The study examined the effectiveness of the Abbott MitraClip in the treatment of patients with mitral regurgitation due to left ventricular dysfunction. In a transcatheter mitral valve repair procedure, the MitraClip is delivered to the heart and essential cinches the damaged valve to make it functional again.
There was skepticism about whether this simple repair would have a significant positive impact on patients. The results of the study exceeded the most optimistic hopes.
“It’s a huge advance,” Howard Herrmann, MD, the director of interventional cardiology with the University of Pennsylvania health system, explains to the Times. “It shows we can treat and improve the outcomes of a disease in a way we never thought we could.”
The study enrolled 614 patients. Roughly half received the MitraClip, and the others were solely treated with medical therapy. In the two year period following treatment, 67.9 percent of patients without the MitraClip were hospitalized with heart failure.
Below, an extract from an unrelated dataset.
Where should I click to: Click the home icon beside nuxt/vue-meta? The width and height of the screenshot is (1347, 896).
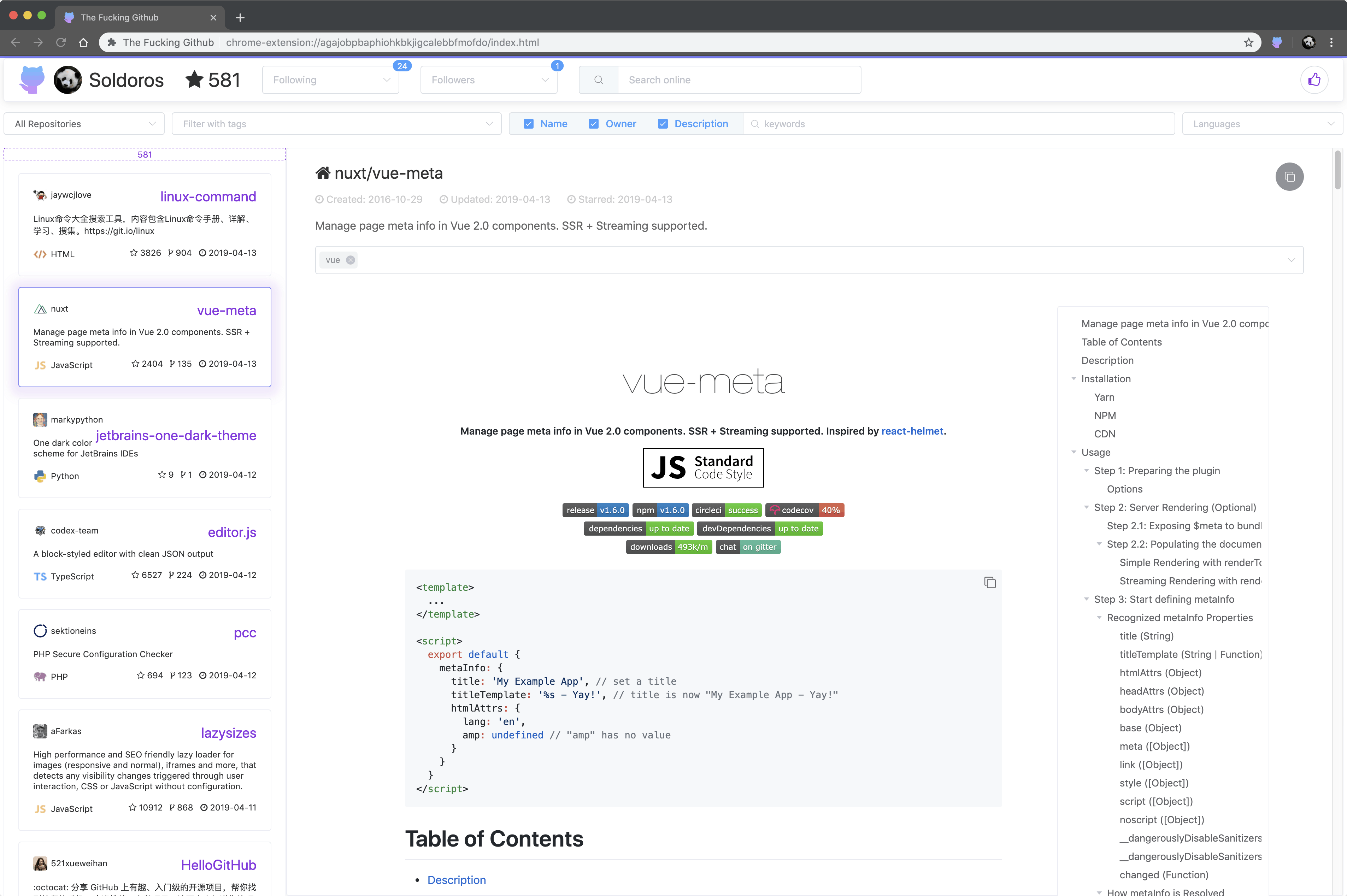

Only 35.8 percent of MitraClip patients were similarly admitted during the same period.
Researchers reported similar disparities in mortality rates (28 patients with the MitraClip died, and 61 patients without the MitraClip died), quality of life, and functional capacity.
Abbott provided financial support to the research, but it also went through the customary review process by individuals without a financial stake in the device’s success rate.
Mathew Williams, MD, the director of interventional cardiology with NYU Langhorne Health, tells the Times the new research points to a pending transformation in treating cardiac patients. He theorizes the minimally invasive approach may allow doctors to address problems with the mitral valve before patients have been weakened by heart failure.
“Maybe we need to start intervening earlier,” says Williams.
The MitraClip currently has FDA clearance only for patients deemed too frail for open heart surgery. With the new research in hand, Abbott is expected to earn expanded clearance for the MitraClip, allowing for procedures on healthier patients.